A machete of Arctic cold slashes across the top deck of BC Ferries Queen of Esquimalt where 17-year-old Dan Stubbs sits hunkered in a bright yellow jacket, smoking a cigarette and trying to explain how snowboard road trips and oceanic cloud theory are intrinsically linked.

“It’s human nature,” he enthuses. “At the end of a long trip we all have to take a piss, right? Well, Mother Nature is the same way.”

Stubbs is an Ontario/Whistler transplant who arguably spends more time sitting in a gondola than a high school classroom, but according to him the massive grey storms that slam into BC’s coast spend, “a long-ass time swirling out over the Pacific.”

“Days, weeks even,” Stubbs continues, “drifting around out there, sucking up moisture as they spin and twist towards the coast.”

With the choppy ocean behind him, Stubbs looks something like a rubber duck bobbing along, quacking– but he has our attention.

“The clouds get bigger and stormier and swirlier the longer they stay out there,” he gestures. “And then, after weeks of travel, the first piece of land those storms hit is Vancouver Island.”

Stubbs stands up, leans back, “And that’s where they piss! Or…” he smirks at his own wit, “if the temperature is right, they dump.” Stubbs later admits to learning more than half of his theory from the Internet and making the rest up but we have to hand it to him, it makes sense.

Vancouver Island is a 460-kilometre breakwater protecting nearly a third of BC’s famous Coast Mountains from the open sea. But the lesser known (and underwhelmingly named) Vancouver Island Range juts up over 7,200 feet (2,195 metres) from the frigid, smashing seas and all those legendary storms that dump on Whistler or Seymour or the BC interior, they all hit the Island first.

At 460 km (290 mi) in length & 100 km (62 mi) in width at its widest point, Vancouver Island is the largest island on the West Coast of the Americas.

For decades rumours had circulated the mainland.
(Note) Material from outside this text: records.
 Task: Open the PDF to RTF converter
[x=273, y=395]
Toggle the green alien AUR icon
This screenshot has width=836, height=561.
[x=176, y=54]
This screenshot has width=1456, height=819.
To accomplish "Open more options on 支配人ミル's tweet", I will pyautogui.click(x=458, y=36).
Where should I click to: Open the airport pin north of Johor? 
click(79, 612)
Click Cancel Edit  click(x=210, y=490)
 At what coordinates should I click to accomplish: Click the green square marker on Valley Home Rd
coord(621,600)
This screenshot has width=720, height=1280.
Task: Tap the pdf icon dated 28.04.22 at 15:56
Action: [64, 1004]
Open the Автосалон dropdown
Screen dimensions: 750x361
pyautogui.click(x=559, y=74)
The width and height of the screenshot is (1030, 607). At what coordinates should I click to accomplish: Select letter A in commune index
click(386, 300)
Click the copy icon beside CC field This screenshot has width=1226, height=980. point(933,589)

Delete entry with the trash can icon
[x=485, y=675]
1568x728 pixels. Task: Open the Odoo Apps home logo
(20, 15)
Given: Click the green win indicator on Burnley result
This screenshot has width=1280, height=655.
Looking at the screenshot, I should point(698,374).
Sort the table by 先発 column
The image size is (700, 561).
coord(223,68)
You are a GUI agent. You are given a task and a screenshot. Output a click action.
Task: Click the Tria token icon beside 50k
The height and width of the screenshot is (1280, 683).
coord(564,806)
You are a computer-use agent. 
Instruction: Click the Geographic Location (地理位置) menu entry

Whispers of overnight Island snowfalls of more than a metre, or of thousand-year-old tree runs with powder deep enough to drown in. Tales of haunted ski hills built on ancient Indian battlefields and weird logger-hippie snowfreaks living off-the grid in the mountains for months at a time, alternating between riding deep-powder and surfing huge winter swells.

With a blast from the ship’s whistle, the Queen of Esquimalt eases into port. Ours are the only trucks with snowmobiles and much like the massive moisture system holding just off the west coast and the huge cold front drifting down from the north, we’re ready to storm the island.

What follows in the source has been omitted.